All agreements under the Act are ‘non-union’ agreements. Agreements under the Act are negotiated between an employer with the bargaining representatives of their employees (which may or may not include a trade union) and are voted upon and agreed to by the employees – not the bargaining representatives.

When an agreement is made, it is made between the employer and the employees. A union that was a bargaining representative may subsequently opt to be covered by the agreement.

So, agreements that do not involve any union bargaining representatives at the negotiating table continue to be made in workplaces where employees either are not union members or, if they are, where they choose not to be represented by a union.

With respect to individual agreements, the Act removed individual statutory agreements. Nothing stops an employer from engaging workers on a common law contract at above award rates.

Common law individual contracts are not – and have never been – banned. The controversy about removing Australian Workplace Agreements (AWA) is that under WorkChoices, AWAs could be signed that lowered workers’ award pay and conditions, or that gave some employees in a business lower rates of pay and conditions than an enterprise agreement.

So, it is not that you can’t individualise employment arrangements for individuals – you can do it through a contract that has over award or agreement terms and conditions, or through an agreement or award flexibility clause. But you can no longer single out individual employees and pay them less than award or collectively determined pay and conditions.


ACTU Secretary Jeff Lawrence was quoted in the Australian on Wednesday as saying:

“The position is now if you’re a multinational employer like Qantas and you lock out your workers, you can get arbitration.

But if you’re a low-paid worker or workers pursuing a claim and the employer says no to it, you can’t get arbitration.
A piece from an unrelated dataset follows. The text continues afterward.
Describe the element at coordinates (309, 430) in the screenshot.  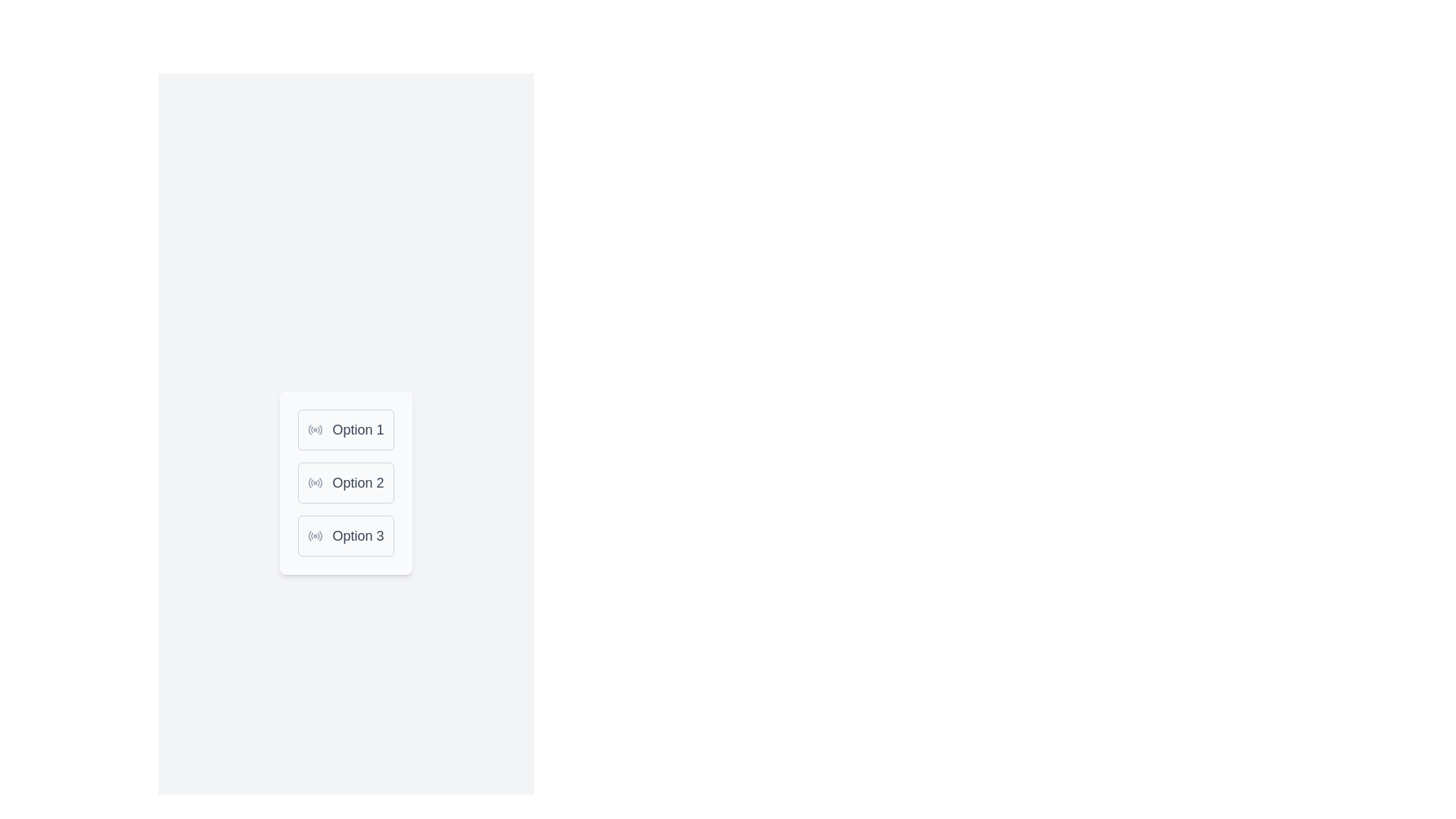
I see `the innermost arc of the concentric arcs icon located to the left of the text 'Option 1' in the list item component` at that location.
I think the role of arbitration needs to come into particular focus.”

This is an overstatement. The essential services termination provision used by FWA in the Qantas dispute has been in various iterations of federal legislation since 1993 and is rarely used.

Jeff Lawrence says the Act favours employers. AAP

One decision by a FWA Full Bench in a very exceptional set of circumstances, such as the national nature of the industry and the extent of damage and harm, will not lead to a slew of decisions.
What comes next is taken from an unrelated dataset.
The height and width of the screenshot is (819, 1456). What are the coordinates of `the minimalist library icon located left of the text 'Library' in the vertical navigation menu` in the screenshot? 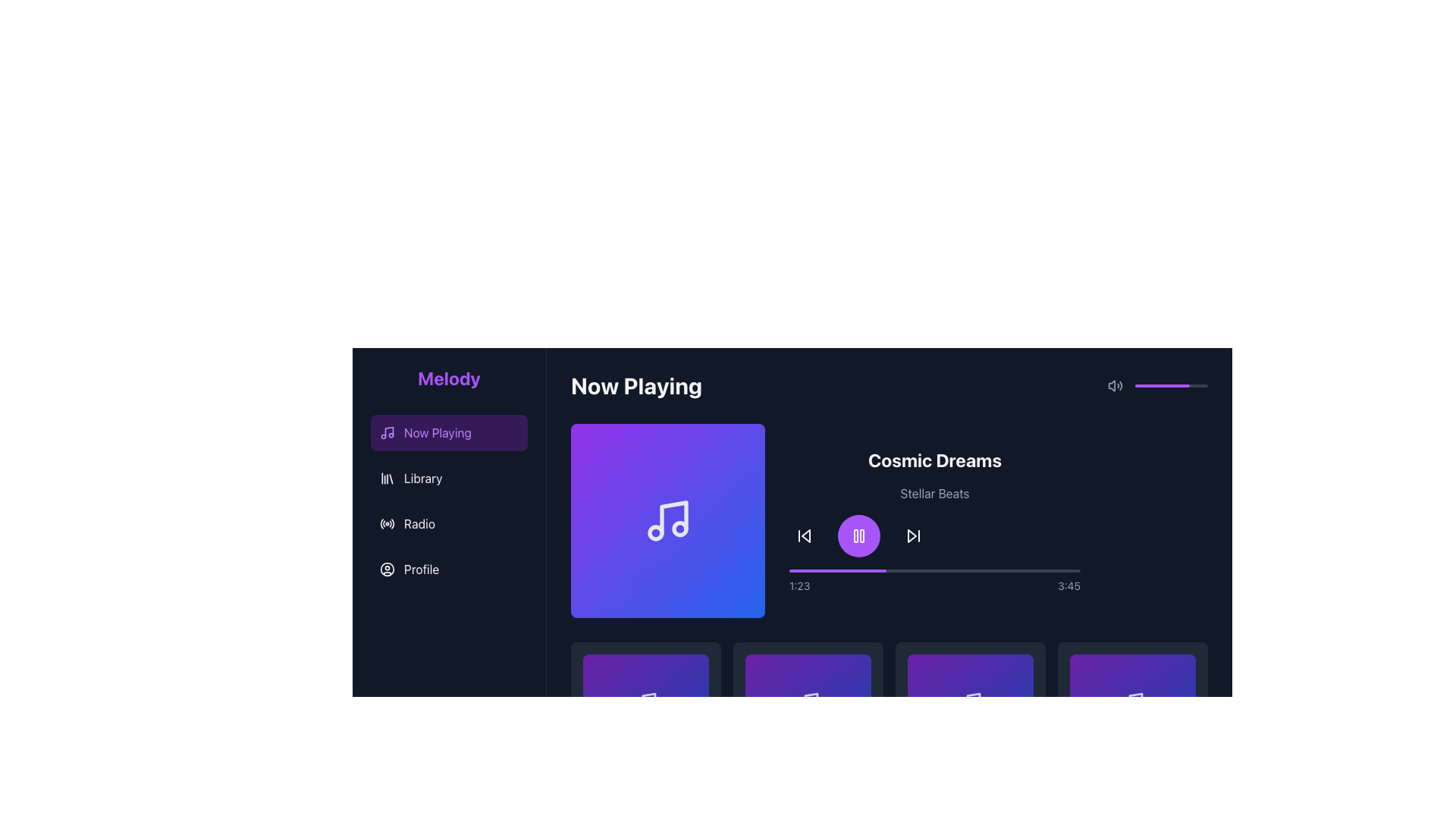 It's located at (387, 479).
FWA and its predecessor, the Australian Industrial Relations Commission have been very careful about their use of the provision.
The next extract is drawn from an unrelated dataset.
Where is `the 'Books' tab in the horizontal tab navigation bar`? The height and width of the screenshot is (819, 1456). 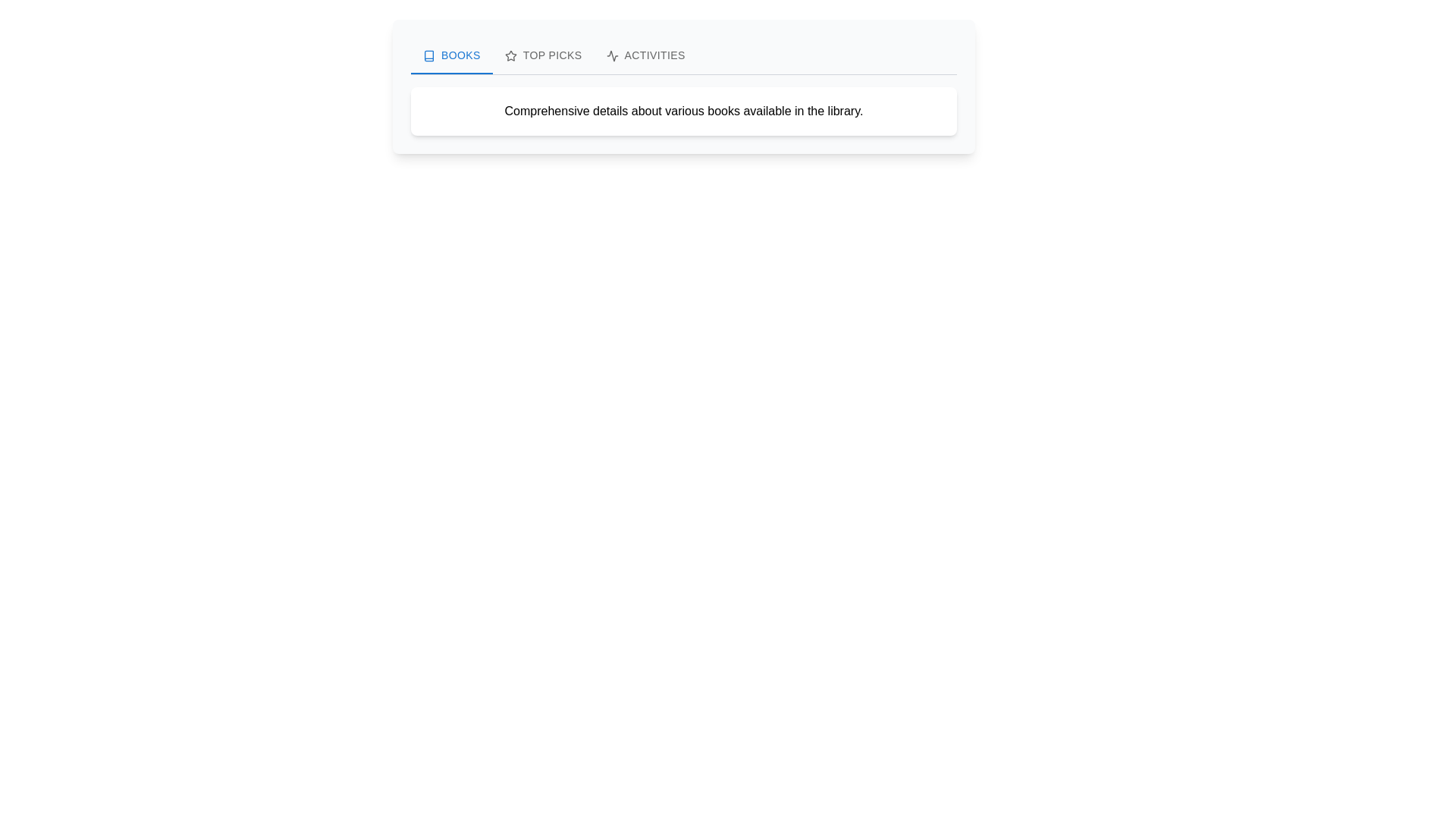 the 'Books' tab in the horizontal tab navigation bar is located at coordinates (450, 55).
In the Hunter Valley Coal Mine Dispute in the 1990s, an employer sought arbitration during a widespread industrial dispute and it was not granted – a decision upheld at the time by the High Court.

If this was a new provision, or if there was no precedent for careful use of the provision in the case of applications for termination (suspension is a different matter – some FWA commissioners have been very liberal in their interpretation of the provision when it comes to suspending industrial action) then I would be concerned.

However, lockouts in most industries don’t have the flow-on effects that a lockout in the airline industry has. I think we will continue to see a very careful approach to termination by FWA, and that such a case is unlikely to arise again in the near future.

Parties can also agree to private arbitration or put a compulsory arbitration clause in their enterprise agreements, but employers resist this because it means the union can ask for arbitration.

Arbitration is also available under another provision of the Act (section 423) when significant economic harm to the bargaining parties can be established (although I have simplified the Act here).

I agree that there is room for a general discussion about the role and availability of arbitration under the Act, but not because I think that this FWA decision has opened up any floodgates.